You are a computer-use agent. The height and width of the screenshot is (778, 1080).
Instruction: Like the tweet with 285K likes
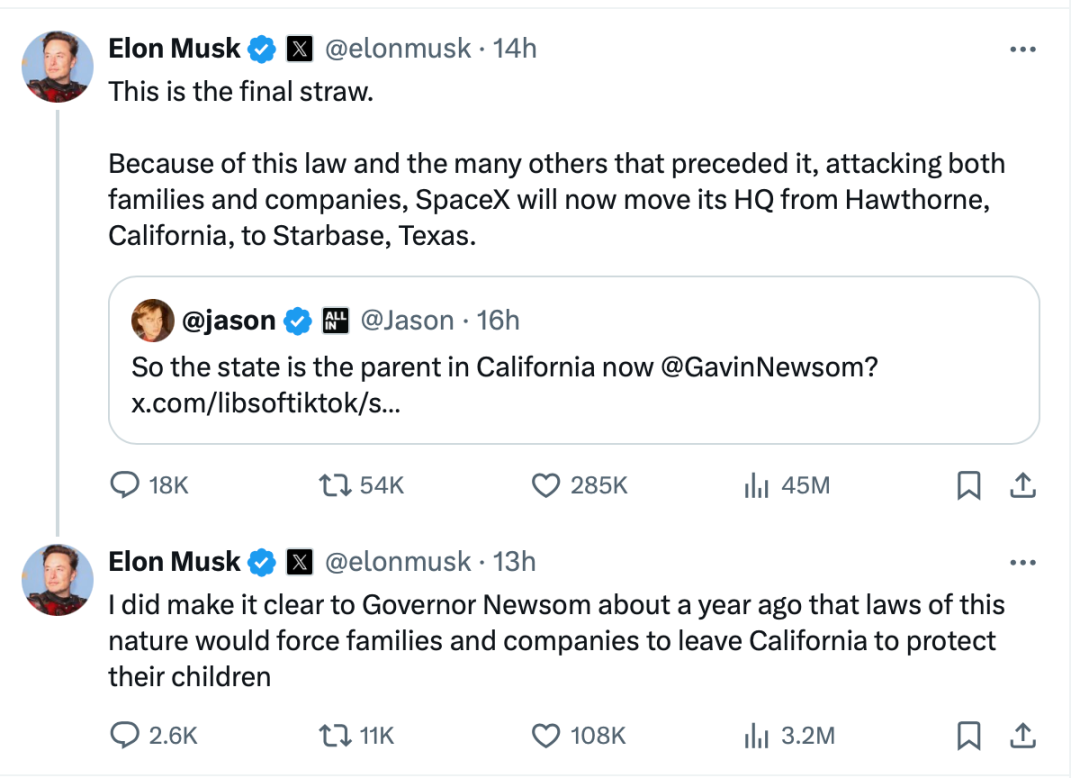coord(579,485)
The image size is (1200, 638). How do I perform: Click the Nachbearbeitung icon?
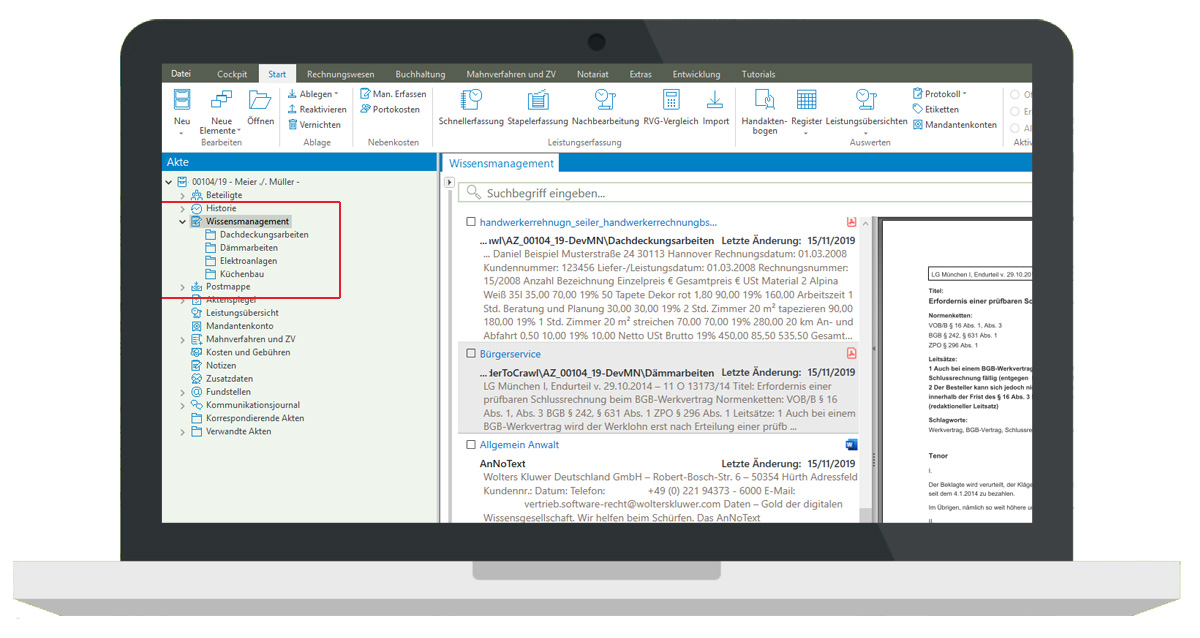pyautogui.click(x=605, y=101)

**INSTRUCTIONS FOR THE TASK**: Copy the listing above word for word, leaving out the pictures.

**CORRECT ANSWER**:
You are a computer-use agent. The height and width of the screenshot is (778, 1080).
Instruction: Like the tweet with 285K likes
coord(579,485)
The image size is (1200, 638). How do I perform: Click the Nachbearbeitung icon?
pyautogui.click(x=605, y=101)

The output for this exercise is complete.